IAF considers replacing AN-32 with C-295 to modernise fleet

Published on Dec 03, 2022 12:39 AM IST

The Indian Air Force (IAF) is considering the possibility of replacing its Antonov-32 (AN-32) planes with the C-295s to modernise its transport fleet, senior officials said.

The C-295 medium transport aircraft will be manufactured in India jointly by Tata Advanced Systems Limited and European firm Airbus Defence and Space.
The C-295 medium transport aircraft will be manufactured in India jointly by Tata Advanced Systems Limited and European firm Airbus Defence and Space.
ByRahul Singh, New Delhi

The Indian Air Force (IAF) is considering the possibility of replacing its Antonov-32 (AN-32) planes with the C-295s to modernise its transport fleet when the Soviet-origin workhorse comes up for retirement sometime after 2030, senior officials familiar with the matter said on Friday.

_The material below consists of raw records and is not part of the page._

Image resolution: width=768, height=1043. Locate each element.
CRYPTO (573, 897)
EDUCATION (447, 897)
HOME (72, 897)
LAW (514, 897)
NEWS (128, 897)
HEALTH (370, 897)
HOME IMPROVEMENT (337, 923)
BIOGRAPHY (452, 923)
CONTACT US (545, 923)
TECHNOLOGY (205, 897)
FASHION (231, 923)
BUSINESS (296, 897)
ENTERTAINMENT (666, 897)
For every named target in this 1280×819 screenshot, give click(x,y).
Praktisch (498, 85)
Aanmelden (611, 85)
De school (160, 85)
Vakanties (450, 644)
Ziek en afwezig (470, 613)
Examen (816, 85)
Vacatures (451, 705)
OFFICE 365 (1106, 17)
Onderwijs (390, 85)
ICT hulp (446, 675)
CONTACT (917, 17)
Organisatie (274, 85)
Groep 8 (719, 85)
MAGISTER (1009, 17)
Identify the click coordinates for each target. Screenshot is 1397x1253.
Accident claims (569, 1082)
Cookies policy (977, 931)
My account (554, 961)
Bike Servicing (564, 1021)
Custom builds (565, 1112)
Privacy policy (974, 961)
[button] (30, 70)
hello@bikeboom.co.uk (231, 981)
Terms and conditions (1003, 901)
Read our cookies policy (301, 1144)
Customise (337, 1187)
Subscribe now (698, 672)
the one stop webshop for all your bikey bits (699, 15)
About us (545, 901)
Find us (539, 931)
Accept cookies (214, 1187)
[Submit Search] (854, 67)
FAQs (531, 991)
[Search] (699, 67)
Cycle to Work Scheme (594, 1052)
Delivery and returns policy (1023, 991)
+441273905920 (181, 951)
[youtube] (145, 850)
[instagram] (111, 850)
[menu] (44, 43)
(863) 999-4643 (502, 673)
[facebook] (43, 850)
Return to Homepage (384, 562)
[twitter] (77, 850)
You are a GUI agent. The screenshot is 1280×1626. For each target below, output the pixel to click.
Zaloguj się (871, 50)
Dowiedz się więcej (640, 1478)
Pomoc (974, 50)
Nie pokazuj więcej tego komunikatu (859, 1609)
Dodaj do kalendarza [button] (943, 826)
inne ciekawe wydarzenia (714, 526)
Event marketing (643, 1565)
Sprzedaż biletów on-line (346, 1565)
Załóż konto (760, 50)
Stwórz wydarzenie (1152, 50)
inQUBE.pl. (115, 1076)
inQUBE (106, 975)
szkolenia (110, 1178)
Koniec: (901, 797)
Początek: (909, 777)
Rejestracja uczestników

The C-295 medium transport aircraft, which will be manufactured in India jointly by Tata Advanced Systems Limited (TASL) and European firm Airbus Defence and Space, comes as a replacement for the IAF’s fleet of ageing Avro-748 planes that entered service in the early 1960s.

There’s a growing consensus within the air force on the C-295s being the right fit to replace the AN-32s, said one of the officials cited above, asking not to be named.

The IAF currently operates a fleet of more than 90 AN-32s that play a critical role in supporting forward deployed troops along the country’s frontiers including Ladakh and the Northeast.

“The C-295 is capable of carrying out the roles assigned to AN-32s, and can be a good replacement when the time comes. While the air force is not in a rush to zero in on a replacement for AN-32s as their phasing out will begin only after 2030, the C-295 fits the bill,” said a second official, who also asked not to be named.

India and Ukraine had inked a $400-million deal in 2009 to modernise the AN-32 fleet.

Some of them were upgraded in Ukraine a decade ago to improve avionics and increase engine lifespan, while several others are being upgraded at an IAF repair facility in Kanpur.

The Avro replacement project was in the works for more than a decade. The defence acquisition council — India’s apex defence procurement body — gave its acceptance of necessity (AoN) in 2012 to replace the Avro planes with 56 new aircraft. Under India’s defence procurement rules, an AoN by the council is the first step towards buying military hardware.

In a shot in the arm for the government’s Make in India initiative, Prime Minister Narendra Modi, on October 30, laid the foundation stone for a manufacturing facility being set up by the Tata-Airbus consortium at Vadodara in Gujarat for the C-295s, expected to replace the Avro aircraft.

The event was the result of a 21,935-crore contract the defence ministry signed with Airbus Defence and Space last year for 56 C-295 aircraft. TASL is jointly executing the contract, which is being seen as a boost to the government’s Atmanirbhar Bharat (self reliant India) campaign.

The development was seen as significant as a military aircraft will be manufactured in India by a private consortium for the first time.

“By the time the AN-32s come up for replacement, the last of the C-295s would have been delivered to the IAF as Avro replacement. Going in for C-295s as a substitute for AN-32 will ensure continuity in production,” the second official added.

As part of the contract, 16 C-295 aircraft will be delivered by Airbus in flyaway condition from Spain, and the remaining 40 will be manufactured in India. The 16 flyaway aircraft are scheduled to be delivered between September 2023 and August 2025, while the first Made in India C-295 is projected to roll out of the new facility in September 2026, with the remaining estimated to be ready by August 2031.

The C-295 is more than capable of replacing the AN-32 when the air force starts phasing out the latter in a decade, said Air Marshal Anil Chopra (retd), director general, Centre for Air Power Studies. “Continued production of C-295s in India will ensure timely deliveries, and a higher indigenous content. Advance planning ensures preparedness. The AN-32 is ageing and will ultimately require replacement,” Chopra added.

The C-295 can carry up to nine tonnes of payload or 71 personnel (or 45 paratroopers) and has a maximum speed of 480 kmph. It can also operate from short or unprepared airstrips, has a rear ramp for para dropping troops and cargo, and will strengthen the logistic capabilities of IAF.

It exceeds the performance of the Avro and AN-32 transport planes, and is extremely fuel efficient, IAF vice chief Air Marshal Sandeep Singh had said in October.

Apart from the 56 planes already ordered, the C-295 facility at Vadodara will be capable of meeting additional requirements for the air force and also cater to export orders, officials said.